N1: tumor has spread to a single node on the same side as the tumor and the cancer in the node is 3 cm or smaller.
N2a: tumor has spread to a single lymph node on the same side as the tumor, is larger than 3 cm but not larger than 6 cm.
N2b: tumor has spread to more than one lymph node on the same side, but none measure larger than 6 cm.
N2c: tumor has spread to more than one lymph node on either side, but none measure larger than 6 cm.
N3: tumor found in lymph nodes is larger than 6 cm.


The "M" in the TNM system describes cancer that has spread to other parts of the body.


MX: distant metastasis cannot be evaluated.
M0: cancer has not spread to other parts of the body.
M1: cancer has spread to other parts of the body.

Stages using TNM

Stage I: a noninvasive tumor (T1, T2), with no spread to lymph nodes (N0), and no distant metastasis (M0).

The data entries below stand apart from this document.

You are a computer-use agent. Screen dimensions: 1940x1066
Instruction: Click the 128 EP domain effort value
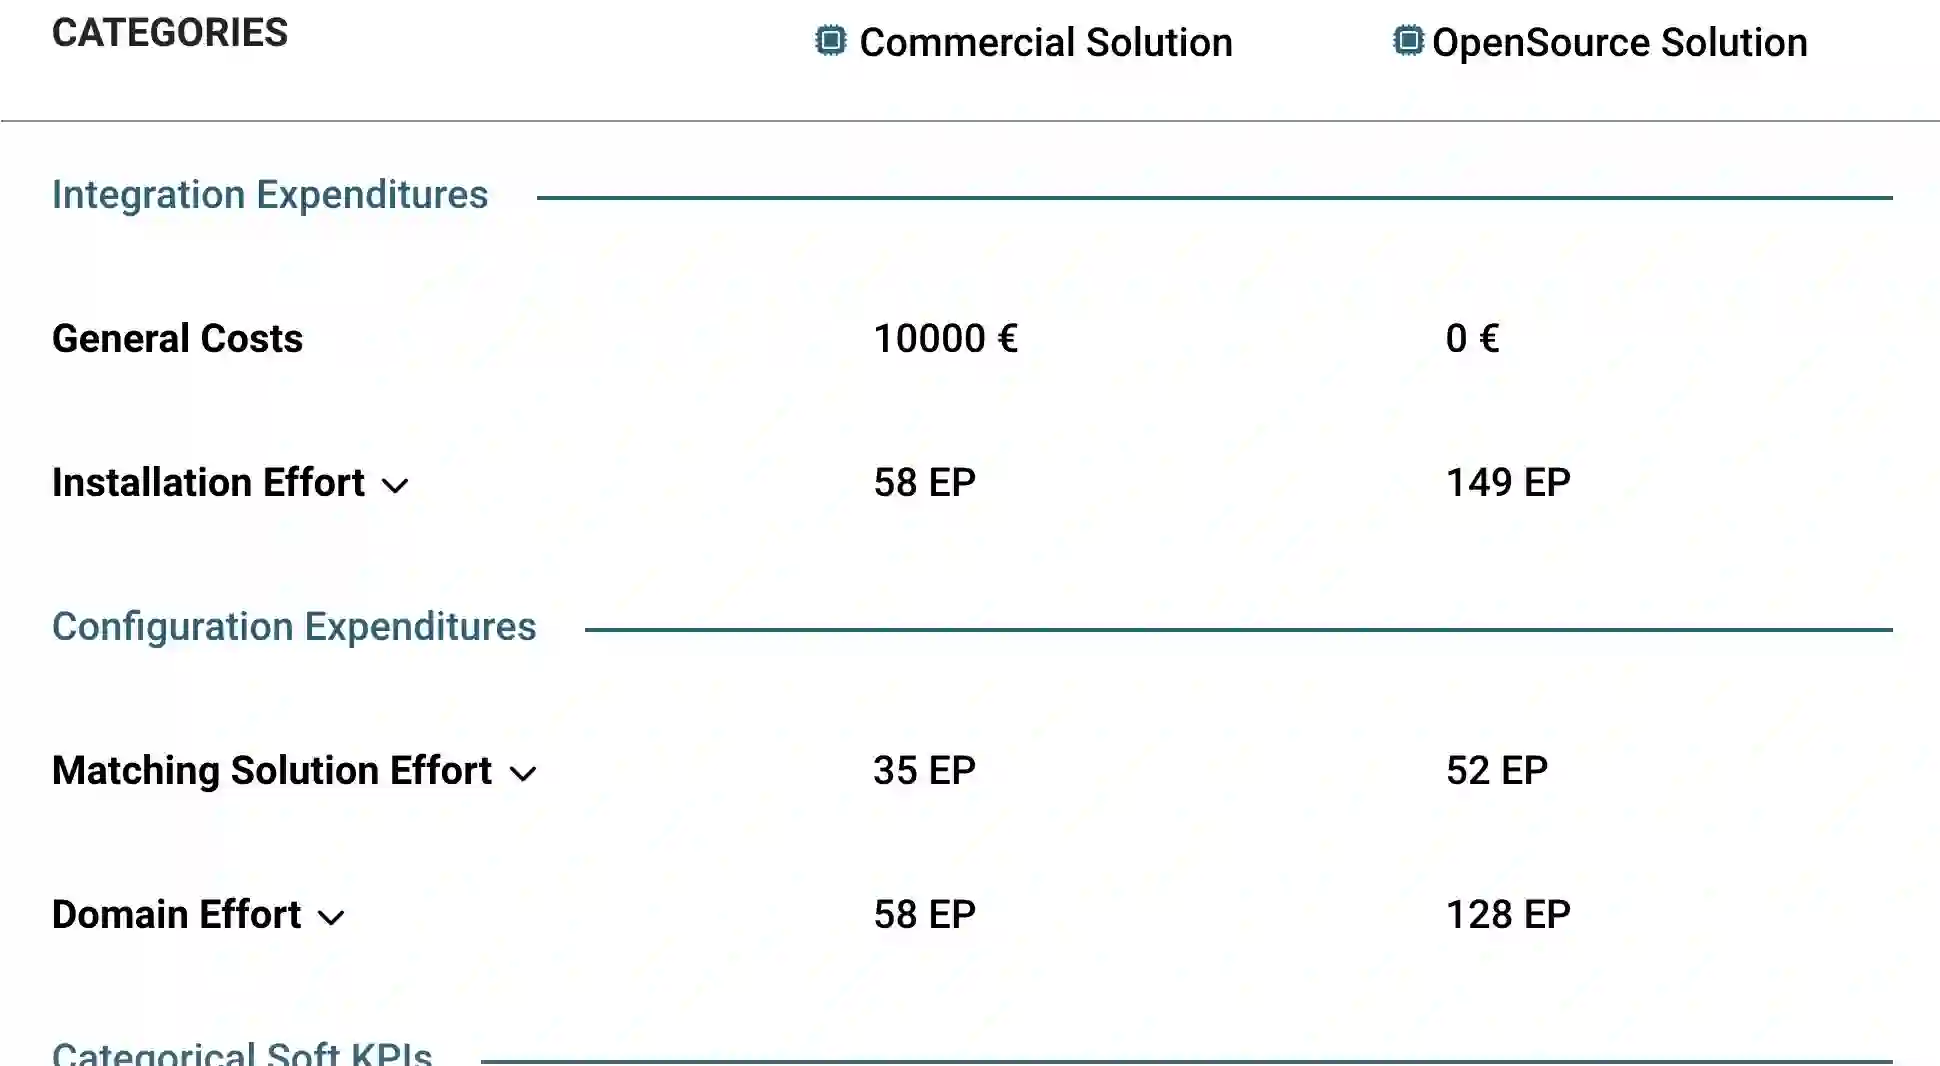(x=1508, y=915)
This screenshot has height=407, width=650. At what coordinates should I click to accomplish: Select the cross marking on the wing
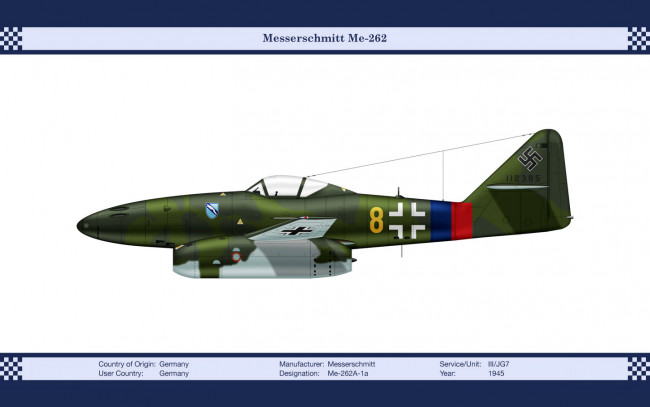coord(295,230)
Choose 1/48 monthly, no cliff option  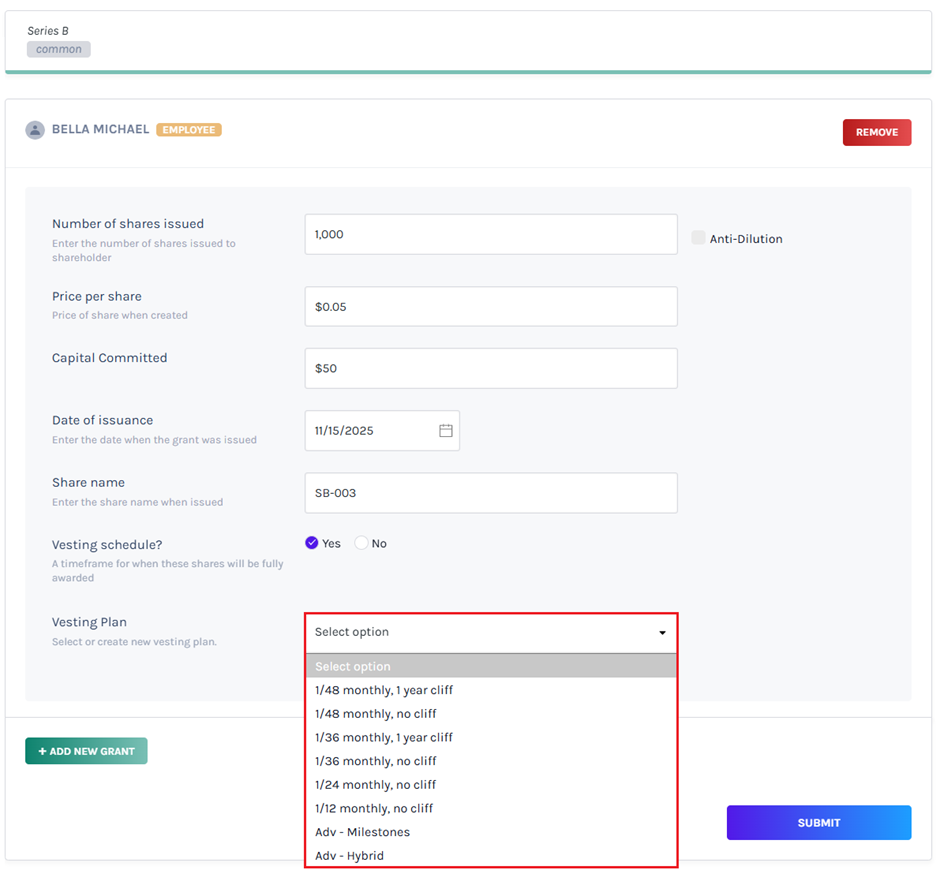(x=376, y=714)

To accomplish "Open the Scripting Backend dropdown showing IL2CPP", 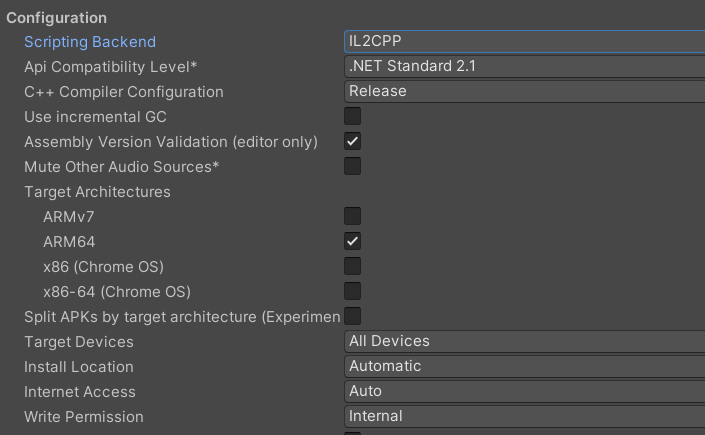I will click(524, 42).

Stage II: an invasive tumor (T3), with no spread to lymph nodes (N0), or distant metastasis (M0).

Stage III: a smaller tumor (T1, T2) that has spread to regional lymph nodes (N1), but has no sign of metastasis (M0).

Stage IVA: any invasive tumor (T4a), with either no lymph node involvement (N0) or spread to only a single same-sided lymph node (N1), but no metastasis (M0). Or, a T3 tumor with one-sided nodal involvement (N1), but no metastasis (M0), or any tumor (T) with extensive nodal involvement (N2).

Stage IVB: any cancer (T), with more extensive spread to lymph nodes (N2, N3), and no metastasis (M0).

Stage IVC: any cancer with distant metastasis (M1).

Treatment

Surgery and radiation therapy are the stalwart treatment modalities in salivary cancer. Patients with advanced disease may be prescribed system chemotherapy.

Surgery is often a tricky enterprise because of the tumor's proximity to important nerves, the eyes and brain. Because it is the goal of surgery to remove all disease, leaving normal tissue at the margins, reconstruction of tissues or nerves may be necessary at times. When the tumor originates in the parotid, parotidectomy is performed. If the facial nerve is involved with tumor, some portion of it may need to be sacrificed and the nerve gap potentially bridged with nerve grafts. While some facial movement may be restored with such grafting, facial expressions may often be permanently affected.

If a patient cannot undergo surgery, radiation therapy may be used as primary treatment. More often, however, radiation is used in combination with surgery, either before or after the operation. Both external beam radiation (xrays focused on the tumor from an external machine), and interstitial radiation (use of implanted radioactive seeds), may be used.

It is important that the head and neck cancer patient who needs radiation be prepared by an oncologic dentist.
(See Dentistry in Head and Neck Cancer)

Chemotherapy is rarely used as a primary therapy for salivary cancer. It is more often used (within experimental protocols) in conjunction with radiation for advanced disease.